Biofuels & Bioenergy

Concerns over the economics of proven fossil fuel reserves, in concert with government and public acceptance of the anthropogenic origin of rising CO2 emissions and associated climate change from such combustible carbon, is driving academic and commercial research into new sustainable routes to fuel and chemicals. Catalysis has a rich history of facilitating energy efficient, selective molecular transformations, and in a post-petroleum era will play a pivotal role in overcoming the scientific and engineering barriers to economically viable, and sustainable, biofuels derived from renewable resources. Biodiesel is one of the most readily implemented and low cost, alternative source of transportation fuels to meet future societal demands.
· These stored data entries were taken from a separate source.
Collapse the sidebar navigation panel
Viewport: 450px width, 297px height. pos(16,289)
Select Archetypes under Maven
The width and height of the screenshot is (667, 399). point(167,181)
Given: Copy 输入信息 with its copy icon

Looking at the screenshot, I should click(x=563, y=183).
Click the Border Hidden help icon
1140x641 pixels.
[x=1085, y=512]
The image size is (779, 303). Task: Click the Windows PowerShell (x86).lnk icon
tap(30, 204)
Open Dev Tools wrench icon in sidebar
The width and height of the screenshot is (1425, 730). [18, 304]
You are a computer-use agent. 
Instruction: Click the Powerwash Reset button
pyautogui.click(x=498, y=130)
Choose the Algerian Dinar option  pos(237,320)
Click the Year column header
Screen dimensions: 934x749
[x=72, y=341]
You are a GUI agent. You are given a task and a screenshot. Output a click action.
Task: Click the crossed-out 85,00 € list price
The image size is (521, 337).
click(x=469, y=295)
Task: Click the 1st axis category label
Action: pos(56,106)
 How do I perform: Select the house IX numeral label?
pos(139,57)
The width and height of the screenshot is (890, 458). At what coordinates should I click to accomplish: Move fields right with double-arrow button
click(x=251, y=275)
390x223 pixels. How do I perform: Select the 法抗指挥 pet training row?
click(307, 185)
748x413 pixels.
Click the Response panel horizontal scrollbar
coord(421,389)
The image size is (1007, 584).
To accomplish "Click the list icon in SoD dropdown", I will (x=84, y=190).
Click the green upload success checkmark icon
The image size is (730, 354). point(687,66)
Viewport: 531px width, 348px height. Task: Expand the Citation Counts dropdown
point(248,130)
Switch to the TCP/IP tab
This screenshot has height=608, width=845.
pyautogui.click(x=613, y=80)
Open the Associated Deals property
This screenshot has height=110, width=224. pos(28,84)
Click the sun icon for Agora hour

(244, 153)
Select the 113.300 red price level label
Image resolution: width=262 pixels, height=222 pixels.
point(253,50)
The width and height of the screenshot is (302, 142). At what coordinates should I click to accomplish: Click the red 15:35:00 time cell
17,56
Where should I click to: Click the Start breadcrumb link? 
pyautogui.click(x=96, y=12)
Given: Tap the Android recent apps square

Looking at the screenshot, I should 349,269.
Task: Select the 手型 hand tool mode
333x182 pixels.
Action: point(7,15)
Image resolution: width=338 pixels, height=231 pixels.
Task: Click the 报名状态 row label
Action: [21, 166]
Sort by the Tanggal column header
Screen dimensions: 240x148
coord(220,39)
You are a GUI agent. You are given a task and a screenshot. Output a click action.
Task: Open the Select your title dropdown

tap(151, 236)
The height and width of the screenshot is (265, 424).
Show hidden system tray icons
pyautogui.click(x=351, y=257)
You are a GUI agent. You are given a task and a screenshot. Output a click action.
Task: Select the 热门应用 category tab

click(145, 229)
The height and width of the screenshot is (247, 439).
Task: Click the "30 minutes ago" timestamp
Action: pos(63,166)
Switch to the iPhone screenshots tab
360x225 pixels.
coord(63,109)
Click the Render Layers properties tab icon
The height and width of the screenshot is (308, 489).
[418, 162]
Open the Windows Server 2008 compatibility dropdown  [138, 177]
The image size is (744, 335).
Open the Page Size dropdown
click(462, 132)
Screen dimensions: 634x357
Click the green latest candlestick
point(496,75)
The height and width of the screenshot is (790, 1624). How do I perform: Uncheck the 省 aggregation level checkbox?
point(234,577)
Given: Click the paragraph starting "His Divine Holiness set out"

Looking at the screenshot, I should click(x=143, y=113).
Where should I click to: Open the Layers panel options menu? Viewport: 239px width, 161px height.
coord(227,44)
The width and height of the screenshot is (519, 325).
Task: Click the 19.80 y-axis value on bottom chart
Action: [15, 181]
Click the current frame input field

However, current practices to produce biodiesel via transesterification employ soluble acids and bases, resulting in costly fuel purification processes and undesired pollution. Heterogeneous acid and base catalysts, able to transform undesired free fatty acid (FFA) impurities and naturally-occurring triglycerides within algal or plant oils into clean biodiesel, can dramatically improve process efficiency. The microporous nature of conventional catalysts hinders their application to converting bulky and viscous plant/algal bio-oil feed streams. We show how advances in the rational design of nanoporous solid acid and base catalysts, and their utilisation in novel continuous reactors, can deliver superior performance in the energy-efficient esterification and transesterification of bio-oil components into biodiesel.